## Exercise description
As the answer, give a copy of each line below that includes the word "target".

## Listed records

....................

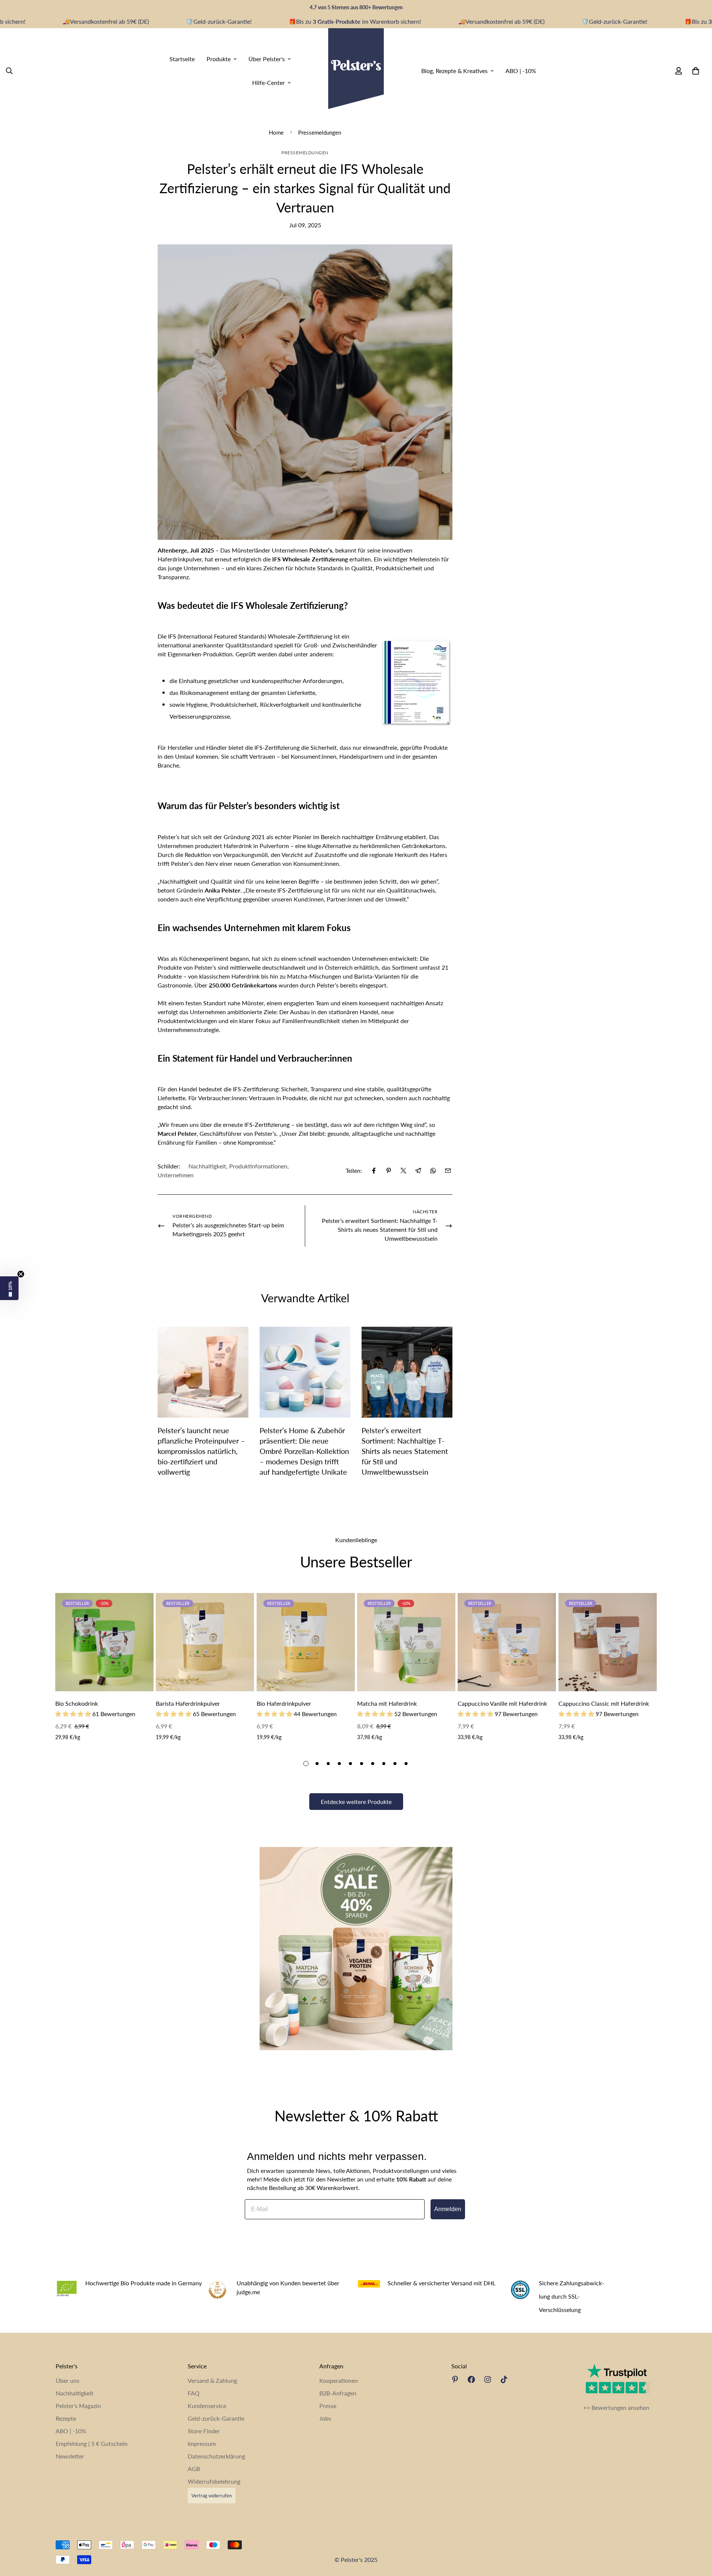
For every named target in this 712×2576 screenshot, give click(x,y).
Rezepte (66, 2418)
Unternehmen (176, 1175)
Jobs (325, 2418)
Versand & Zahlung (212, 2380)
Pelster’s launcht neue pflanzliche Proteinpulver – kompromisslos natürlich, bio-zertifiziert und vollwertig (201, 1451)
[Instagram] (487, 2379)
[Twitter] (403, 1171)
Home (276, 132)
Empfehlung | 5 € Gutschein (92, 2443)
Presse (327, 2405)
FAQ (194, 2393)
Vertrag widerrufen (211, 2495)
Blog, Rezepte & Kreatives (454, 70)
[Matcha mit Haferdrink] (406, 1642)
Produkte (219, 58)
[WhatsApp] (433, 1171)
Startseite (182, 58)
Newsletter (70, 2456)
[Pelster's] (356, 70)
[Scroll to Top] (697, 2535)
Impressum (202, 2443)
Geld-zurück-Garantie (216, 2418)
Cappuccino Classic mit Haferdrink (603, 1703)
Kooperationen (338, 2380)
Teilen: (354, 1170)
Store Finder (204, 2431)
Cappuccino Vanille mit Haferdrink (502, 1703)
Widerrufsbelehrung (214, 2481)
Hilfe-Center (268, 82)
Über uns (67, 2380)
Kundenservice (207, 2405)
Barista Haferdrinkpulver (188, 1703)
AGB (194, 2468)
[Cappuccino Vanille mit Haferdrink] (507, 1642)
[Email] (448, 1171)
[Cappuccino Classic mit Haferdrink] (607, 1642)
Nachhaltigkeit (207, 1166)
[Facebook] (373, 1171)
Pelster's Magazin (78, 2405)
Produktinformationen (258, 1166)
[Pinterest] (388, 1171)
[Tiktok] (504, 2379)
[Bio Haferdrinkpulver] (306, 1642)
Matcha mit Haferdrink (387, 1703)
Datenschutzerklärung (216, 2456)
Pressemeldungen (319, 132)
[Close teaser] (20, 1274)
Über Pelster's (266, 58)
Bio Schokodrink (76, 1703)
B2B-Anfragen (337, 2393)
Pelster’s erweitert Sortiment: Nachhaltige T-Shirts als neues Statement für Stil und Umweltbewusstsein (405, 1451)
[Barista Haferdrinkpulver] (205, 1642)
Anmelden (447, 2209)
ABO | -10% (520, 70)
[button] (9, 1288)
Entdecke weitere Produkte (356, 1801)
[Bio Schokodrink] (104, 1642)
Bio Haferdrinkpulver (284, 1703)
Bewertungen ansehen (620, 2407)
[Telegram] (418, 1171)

....................

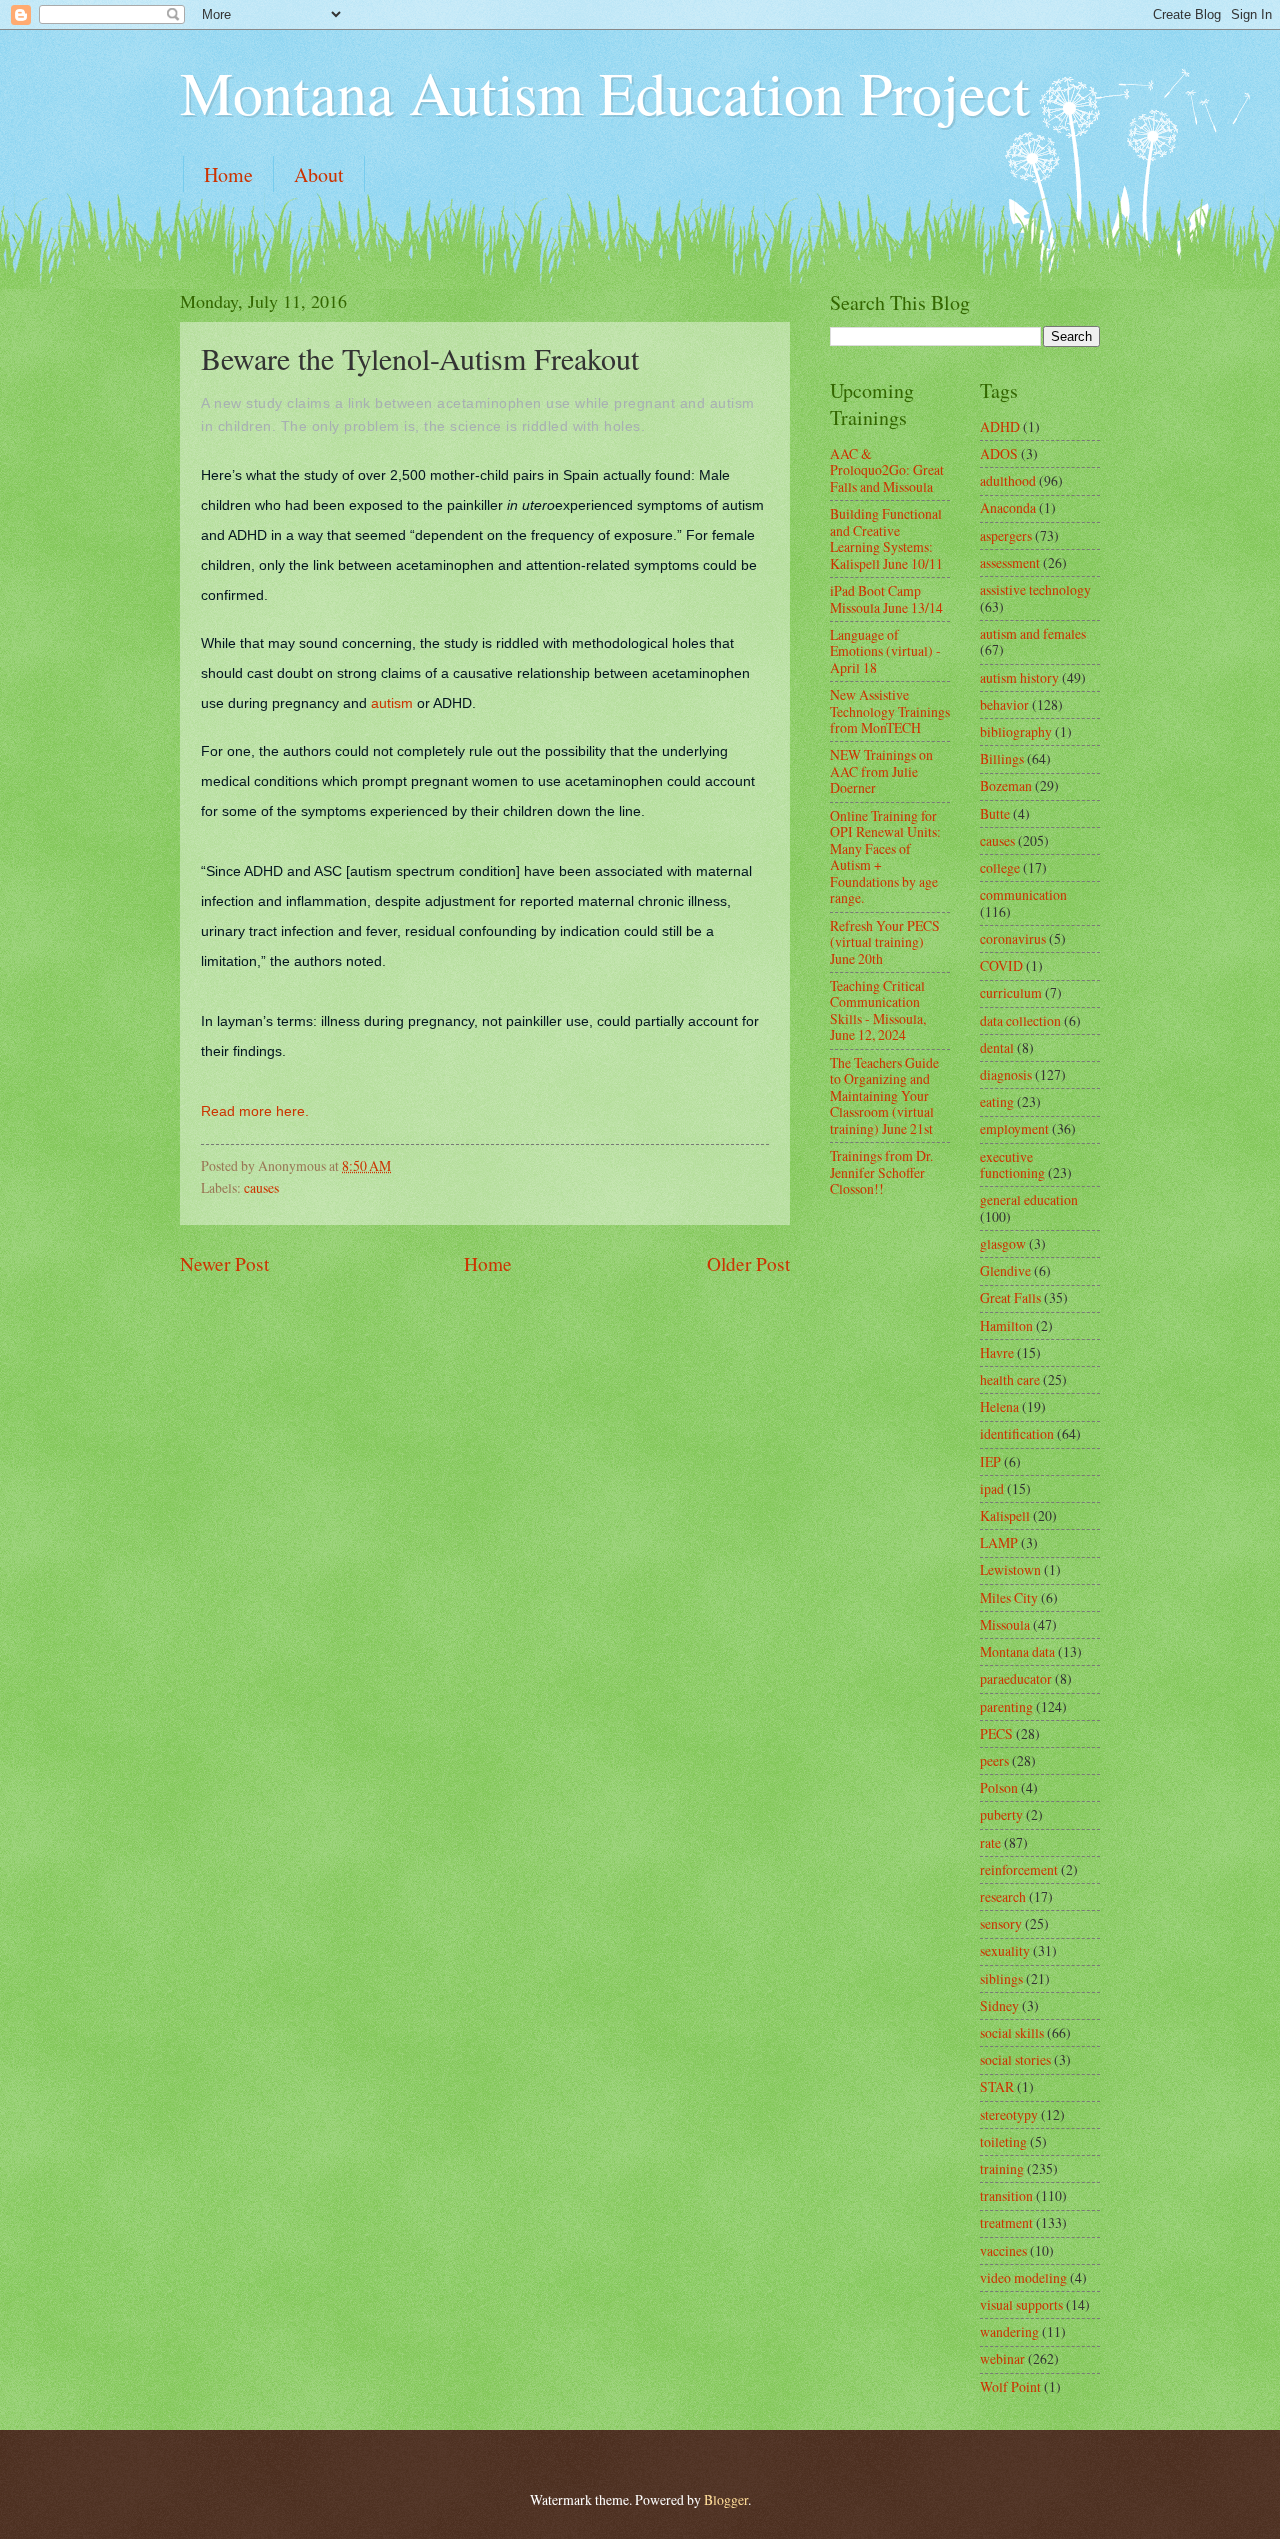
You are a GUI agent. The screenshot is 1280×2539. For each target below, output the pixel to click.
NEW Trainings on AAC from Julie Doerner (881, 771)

....................

## Solution for this task
For every named target in this 712×2576 screenshot, give click(x,y).
You are a GUI agent. The screenshot is 1280×2539. For each target below, output the pixel to click.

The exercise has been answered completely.